Outside were four short queues of patients, who were wearing face masks, but standing huddled together.
Emily Mpatani, a New Crossroads resident, said she often goes to KTC to collect her son’s medicines. She says she battled for nearly three weeks to get these at the facility.
“Only after I explained my situation numerous times to the security guards and after arguing with a pharmacist and a nurse, I eventually received my son’s medication. Why can’t we have better services? Why are all these government places that should serve the community all the same?” asked Mpatani.
Speaking anonymously, a senior KTC staff said: “Things have changed now because of the pandemic. Most of the people who complain about waiting are those that do not have appointments. I know that people fall sick suddenly and need to see a doctor, but it becomes difficult to accommodate them when there are people who have appointments.”
The staff member said patients often complain about the process of getting their medicines because they don’t understand the system. “The facility works with a number of non-profit organisations who provide community healthcare workers who go around and deliver medication. A big problem is that you will find that patients give the wrong or outdated address.”
Ndumiso Mzazi from the Movement for Change and Social Justice, an alliance of organisations in and around Gugulethu, said volunteers from the organisation dealt with patient complaints. “Issues that we’ve encountered include complaints that staff do not care especially in the maternity and trauma wards, medication is not being delivered to patients’ homes and there are long queues and waiting periods.”

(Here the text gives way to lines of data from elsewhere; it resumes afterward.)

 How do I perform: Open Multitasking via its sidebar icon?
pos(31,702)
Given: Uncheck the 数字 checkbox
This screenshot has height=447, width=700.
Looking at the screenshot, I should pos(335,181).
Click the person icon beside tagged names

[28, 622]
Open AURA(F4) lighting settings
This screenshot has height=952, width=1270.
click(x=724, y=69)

Spokesperson for the provincial health department Monique Johnstone said hospital management had received complaints from the community. She said most of the issues arose from the need to enforce physical distancing measures.

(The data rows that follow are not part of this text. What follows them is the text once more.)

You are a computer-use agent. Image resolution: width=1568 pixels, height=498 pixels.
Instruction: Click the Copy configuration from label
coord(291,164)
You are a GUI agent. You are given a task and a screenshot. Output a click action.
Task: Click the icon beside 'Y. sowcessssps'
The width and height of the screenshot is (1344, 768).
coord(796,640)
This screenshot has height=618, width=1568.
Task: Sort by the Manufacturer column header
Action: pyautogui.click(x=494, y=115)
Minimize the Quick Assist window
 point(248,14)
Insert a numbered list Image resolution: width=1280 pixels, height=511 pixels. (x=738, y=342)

“No patient has been turned away. We ask that the community please be patient as we cannot allow the facility to be overcrowded in order to limit the risk of Covid-19 spreading. We acknowledge that this can result in a longer wait for our clients,” said Johnstone.
The disparity in resources between the public and private sector shows why state facilities battle compared to private ones. In 2015 (the latest year for which we can find data) the state spent about R3,500 per patient using public clinics. Meanwhile medical scheme expenditure per insured patient — about 16% of the population — was R15,823 (source: SAHR, p. 229).